Collected data entries:
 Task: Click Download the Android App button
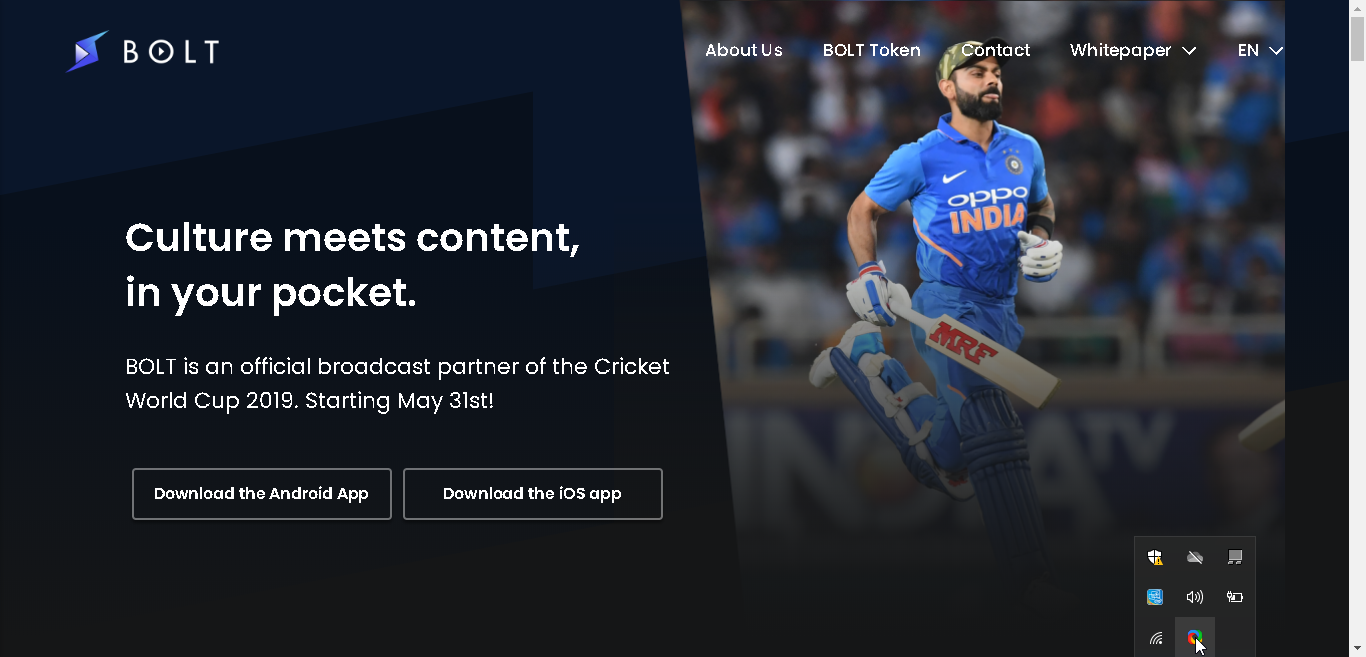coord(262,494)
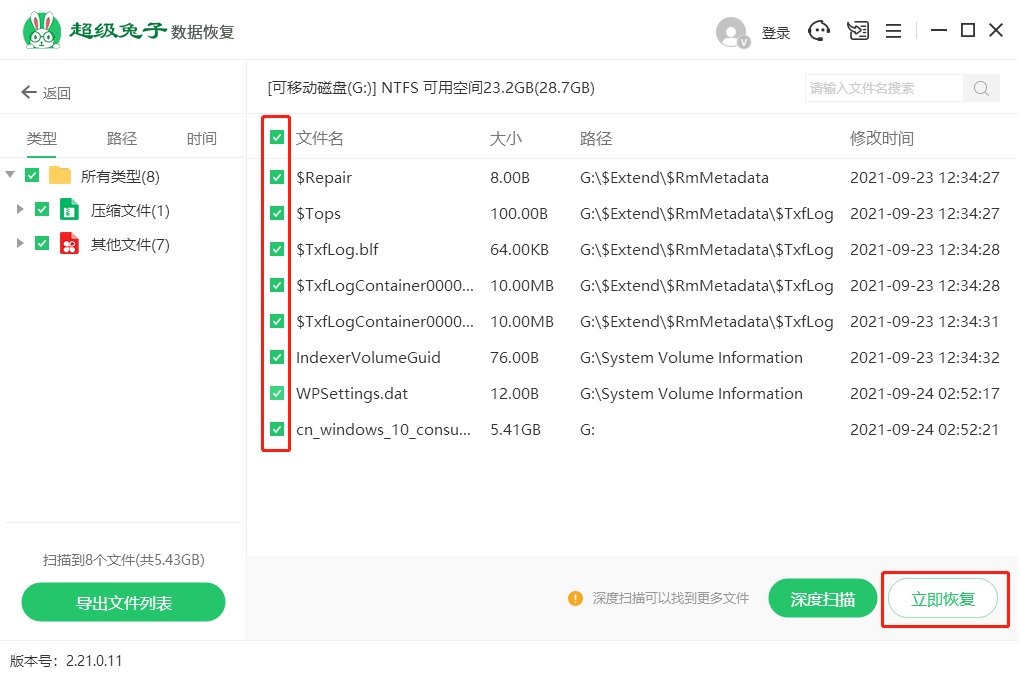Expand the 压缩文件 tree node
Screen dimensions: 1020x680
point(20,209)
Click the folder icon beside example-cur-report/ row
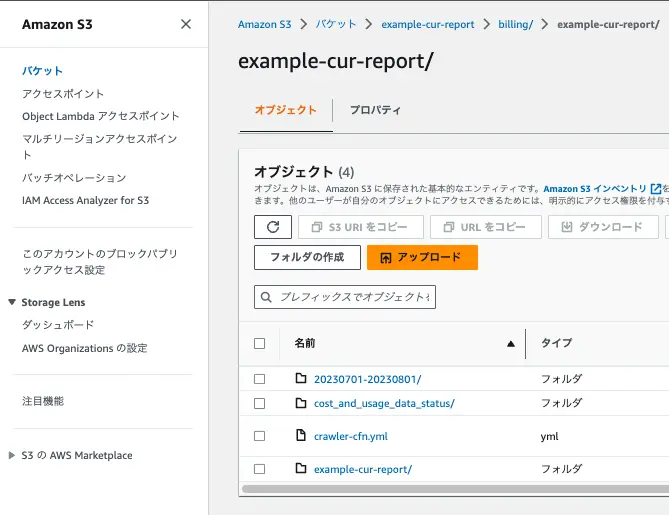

TASK REQUIREMENTS:
Reproduce all entries without any change, and omit the pictures.

ANSWER SPACE:
 Task: Click Download the Android App button
coord(262,494)
Expand the 压缩文件 tree node
Screen dimensions: 1020x680
point(20,209)
Click the folder icon beside example-cur-report/ row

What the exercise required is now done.